• _What to produce_:
Take the entries below and print only the lines from the one with "Screen dimensions: 1024x609" through the one with "Click the left", exactly as they stand, both ends included.

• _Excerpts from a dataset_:
= Beginning of Section =

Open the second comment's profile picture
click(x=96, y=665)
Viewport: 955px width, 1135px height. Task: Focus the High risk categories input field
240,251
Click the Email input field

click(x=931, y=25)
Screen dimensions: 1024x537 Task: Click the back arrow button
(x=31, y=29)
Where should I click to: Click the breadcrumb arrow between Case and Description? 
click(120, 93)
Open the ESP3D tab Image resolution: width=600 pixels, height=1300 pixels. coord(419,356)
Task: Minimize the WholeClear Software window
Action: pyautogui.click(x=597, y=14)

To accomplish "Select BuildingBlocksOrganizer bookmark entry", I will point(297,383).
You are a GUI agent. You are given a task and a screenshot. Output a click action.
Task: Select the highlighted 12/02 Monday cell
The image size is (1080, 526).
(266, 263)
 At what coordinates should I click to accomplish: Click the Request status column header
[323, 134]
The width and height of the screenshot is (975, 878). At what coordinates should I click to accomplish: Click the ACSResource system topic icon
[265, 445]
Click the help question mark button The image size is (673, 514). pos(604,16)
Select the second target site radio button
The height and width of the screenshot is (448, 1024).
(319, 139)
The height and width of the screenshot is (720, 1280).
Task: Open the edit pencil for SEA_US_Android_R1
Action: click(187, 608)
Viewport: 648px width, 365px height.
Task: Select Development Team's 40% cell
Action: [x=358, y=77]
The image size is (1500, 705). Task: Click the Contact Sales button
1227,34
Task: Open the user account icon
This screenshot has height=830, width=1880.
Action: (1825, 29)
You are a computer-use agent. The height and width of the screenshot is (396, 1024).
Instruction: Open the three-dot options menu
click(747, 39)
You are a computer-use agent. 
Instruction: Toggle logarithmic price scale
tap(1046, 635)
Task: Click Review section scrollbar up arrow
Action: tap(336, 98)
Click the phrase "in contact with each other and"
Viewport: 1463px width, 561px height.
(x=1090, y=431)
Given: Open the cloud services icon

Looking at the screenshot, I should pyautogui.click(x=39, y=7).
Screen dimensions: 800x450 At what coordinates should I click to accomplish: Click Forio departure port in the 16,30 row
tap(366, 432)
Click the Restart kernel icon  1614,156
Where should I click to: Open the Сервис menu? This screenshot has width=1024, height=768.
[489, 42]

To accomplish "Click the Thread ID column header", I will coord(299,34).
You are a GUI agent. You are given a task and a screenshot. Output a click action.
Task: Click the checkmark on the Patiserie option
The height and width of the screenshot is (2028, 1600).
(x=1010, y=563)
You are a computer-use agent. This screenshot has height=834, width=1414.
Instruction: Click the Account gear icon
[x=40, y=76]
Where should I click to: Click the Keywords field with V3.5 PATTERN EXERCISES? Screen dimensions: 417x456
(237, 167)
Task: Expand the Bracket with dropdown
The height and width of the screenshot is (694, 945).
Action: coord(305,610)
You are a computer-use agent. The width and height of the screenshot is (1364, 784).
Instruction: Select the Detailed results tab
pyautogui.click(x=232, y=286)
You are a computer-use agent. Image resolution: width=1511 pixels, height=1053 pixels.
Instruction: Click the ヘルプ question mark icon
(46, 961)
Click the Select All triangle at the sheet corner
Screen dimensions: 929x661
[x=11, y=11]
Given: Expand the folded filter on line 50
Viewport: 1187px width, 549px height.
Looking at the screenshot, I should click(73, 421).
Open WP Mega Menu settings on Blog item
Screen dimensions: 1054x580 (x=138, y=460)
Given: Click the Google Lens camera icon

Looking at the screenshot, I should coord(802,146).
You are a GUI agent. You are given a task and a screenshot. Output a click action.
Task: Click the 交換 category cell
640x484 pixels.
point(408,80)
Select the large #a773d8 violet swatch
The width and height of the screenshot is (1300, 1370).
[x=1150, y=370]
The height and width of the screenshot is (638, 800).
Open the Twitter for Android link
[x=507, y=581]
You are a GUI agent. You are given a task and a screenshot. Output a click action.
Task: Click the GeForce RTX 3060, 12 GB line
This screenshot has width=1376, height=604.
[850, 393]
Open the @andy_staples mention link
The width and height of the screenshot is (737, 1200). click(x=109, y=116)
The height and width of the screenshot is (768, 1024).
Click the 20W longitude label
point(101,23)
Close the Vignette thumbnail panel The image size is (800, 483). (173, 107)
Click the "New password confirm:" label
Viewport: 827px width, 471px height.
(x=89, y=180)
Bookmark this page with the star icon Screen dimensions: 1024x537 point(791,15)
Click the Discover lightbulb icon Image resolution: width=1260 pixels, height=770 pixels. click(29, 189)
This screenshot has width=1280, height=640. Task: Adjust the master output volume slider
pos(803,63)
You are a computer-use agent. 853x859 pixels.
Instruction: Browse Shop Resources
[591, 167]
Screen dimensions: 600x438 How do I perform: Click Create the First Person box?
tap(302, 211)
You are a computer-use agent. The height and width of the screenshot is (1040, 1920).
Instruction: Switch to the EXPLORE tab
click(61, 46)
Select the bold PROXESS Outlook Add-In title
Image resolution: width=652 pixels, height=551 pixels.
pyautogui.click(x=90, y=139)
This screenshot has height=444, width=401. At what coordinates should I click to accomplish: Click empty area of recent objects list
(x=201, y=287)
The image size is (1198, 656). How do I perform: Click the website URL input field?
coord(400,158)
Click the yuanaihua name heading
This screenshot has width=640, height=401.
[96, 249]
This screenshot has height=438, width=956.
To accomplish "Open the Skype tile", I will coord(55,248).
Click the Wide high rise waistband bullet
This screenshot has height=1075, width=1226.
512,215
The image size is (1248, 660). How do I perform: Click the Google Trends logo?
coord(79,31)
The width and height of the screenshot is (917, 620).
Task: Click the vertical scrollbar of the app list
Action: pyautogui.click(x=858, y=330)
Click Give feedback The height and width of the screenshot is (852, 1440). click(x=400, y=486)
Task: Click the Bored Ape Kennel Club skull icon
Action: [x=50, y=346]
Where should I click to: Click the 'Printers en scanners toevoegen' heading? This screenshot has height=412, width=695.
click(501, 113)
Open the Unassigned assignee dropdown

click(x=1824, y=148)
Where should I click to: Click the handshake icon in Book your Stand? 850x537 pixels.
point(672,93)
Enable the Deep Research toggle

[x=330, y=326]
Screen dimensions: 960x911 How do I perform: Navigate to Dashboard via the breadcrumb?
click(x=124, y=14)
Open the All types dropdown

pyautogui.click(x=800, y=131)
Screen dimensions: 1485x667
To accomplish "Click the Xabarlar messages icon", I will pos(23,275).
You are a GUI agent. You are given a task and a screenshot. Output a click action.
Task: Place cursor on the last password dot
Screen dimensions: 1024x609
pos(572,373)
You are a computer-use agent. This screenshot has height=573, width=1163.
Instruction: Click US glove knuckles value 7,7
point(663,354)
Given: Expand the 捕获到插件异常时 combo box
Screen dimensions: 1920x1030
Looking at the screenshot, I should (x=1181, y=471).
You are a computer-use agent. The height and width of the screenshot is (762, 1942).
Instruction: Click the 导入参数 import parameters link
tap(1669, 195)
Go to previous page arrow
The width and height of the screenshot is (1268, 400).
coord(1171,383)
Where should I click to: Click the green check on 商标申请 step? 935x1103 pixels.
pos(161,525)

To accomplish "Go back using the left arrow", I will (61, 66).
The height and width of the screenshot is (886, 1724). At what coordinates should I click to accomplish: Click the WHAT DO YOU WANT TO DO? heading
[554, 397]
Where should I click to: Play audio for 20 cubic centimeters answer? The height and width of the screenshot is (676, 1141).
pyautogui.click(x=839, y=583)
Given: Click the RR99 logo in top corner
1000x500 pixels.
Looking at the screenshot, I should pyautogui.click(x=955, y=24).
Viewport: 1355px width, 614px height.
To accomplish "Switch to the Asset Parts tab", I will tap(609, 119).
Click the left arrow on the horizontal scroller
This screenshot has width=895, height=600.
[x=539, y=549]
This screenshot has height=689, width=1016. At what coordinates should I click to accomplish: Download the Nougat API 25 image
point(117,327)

= End of Section =

• _Answer space_:
Screen dimensions: 1024x609
pos(572,373)
You are a computer-use agent. This screenshot has height=573, width=1163.
Instruction: Click US glove knuckles value 7,7
point(663,354)
Given: Expand the 捕获到插件异常时 combo box
Screen dimensions: 1920x1030
Looking at the screenshot, I should (x=1181, y=471).
You are a computer-use agent. The height and width of the screenshot is (762, 1942).
Instruction: Click the 导入参数 import parameters link
tap(1669, 195)
Go to previous page arrow
The width and height of the screenshot is (1268, 400).
coord(1171,383)
Where should I click to: Click the green check on 商标申请 step? 935x1103 pixels.
pos(161,525)

To accomplish "Go back using the left arrow", I will (61, 66).
The height and width of the screenshot is (886, 1724). At what coordinates should I click to accomplish: Click the WHAT DO YOU WANT TO DO? heading
[554, 397]
Where should I click to: Play audio for 20 cubic centimeters answer? The height and width of the screenshot is (676, 1141).
pyautogui.click(x=839, y=583)
Given: Click the RR99 logo in top corner
1000x500 pixels.
Looking at the screenshot, I should pyautogui.click(x=955, y=24).
Viewport: 1355px width, 614px height.
To accomplish "Switch to the Asset Parts tab", I will tap(609, 119).
Click the left arrow on the horizontal scroller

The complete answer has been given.